Give me all of you secrets for catching PIGS with a spook!


----------



## ParmaBass (Apr 11, 2004)

Cast it a mile, let it sit for a few seconds then keep your rod tip down and twitch/crank, pause a few times. Go with the big Spook, it looks better on the water! I think braided line is better while spooking, no stretch helps with this technique.


----------



## BassMasterFlash (Oct 3, 2006)

I have only used top water frogs while walking the dog. But I'm sure it's the same process. Like parma said, cast out and wait, keep the rod tip pointed down. Walking the dog seems to be much smoother with a baitcaster. But anyways, when retriving, tilt the rod tip down in a swating/twitching motion and turn the handle half way with each swating motion. You only have to tilt the rod tip down about 5 to 6" inches. The swating motion puts slack in the line which gives you the "walking the dog" action. The lure will walk itself left to right with each twitch, so no need in trying to tilt the rod left to right. 

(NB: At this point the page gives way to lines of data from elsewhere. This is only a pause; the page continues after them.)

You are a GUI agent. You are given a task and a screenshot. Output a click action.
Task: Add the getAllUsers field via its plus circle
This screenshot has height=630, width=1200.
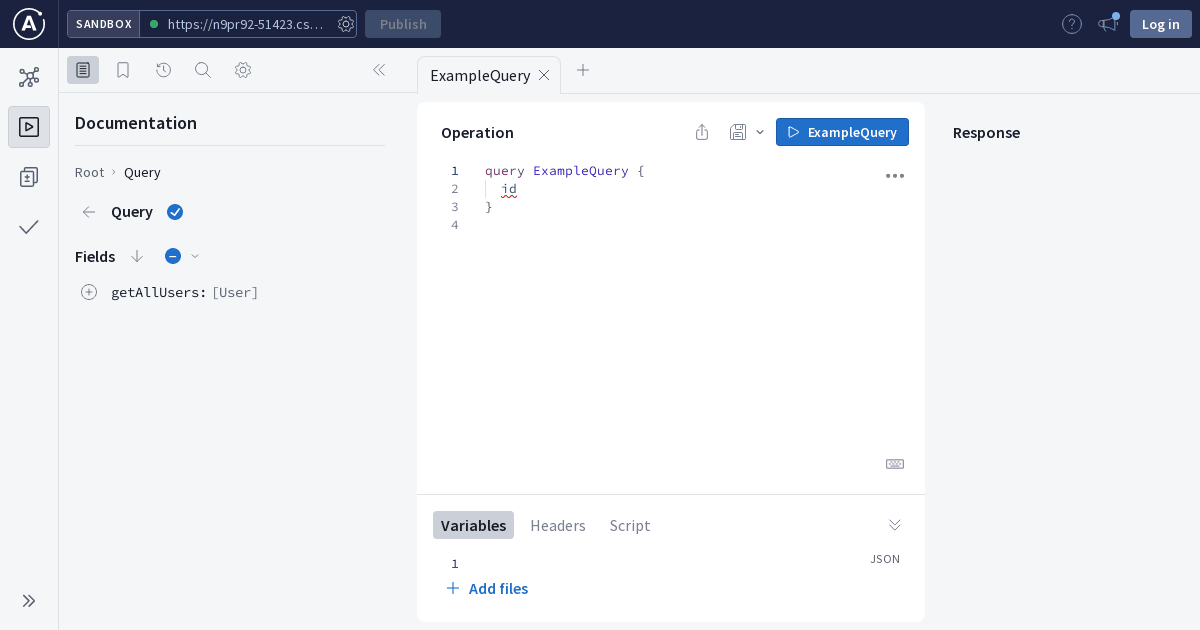pos(89,292)
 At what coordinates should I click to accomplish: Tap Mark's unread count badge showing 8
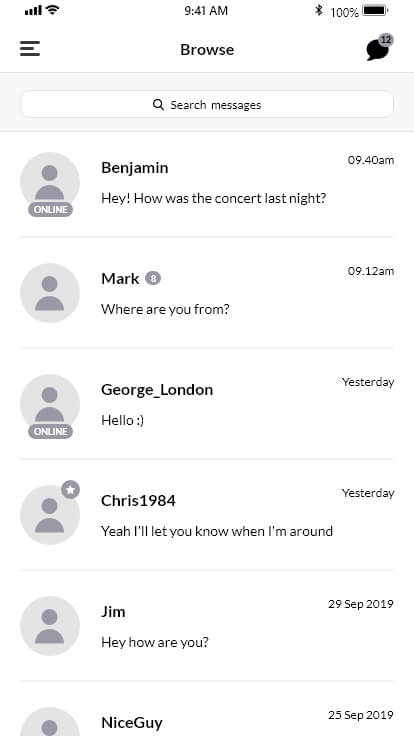pyautogui.click(x=153, y=278)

It's hard to explain in words. I'm sure there is a video out there showing this technique. It has worked WONDERS with frogs. Never tried with a spook.


----------



## Flippin 416 (Aug 18, 2005)

I learned this technique with the Slim Dog from Bass Pro. It was easy to learn..and doesn't take too much movement or effort to do...but a BLAST to catch bass on!!


----------



## fishin4five (Dec 2, 2005)

lucky craft sammies are also very easy to walk the dog with and very productive. if you arent getting hit try walking it as fast as you possibly can. some days there is no such thing as too fast.


----------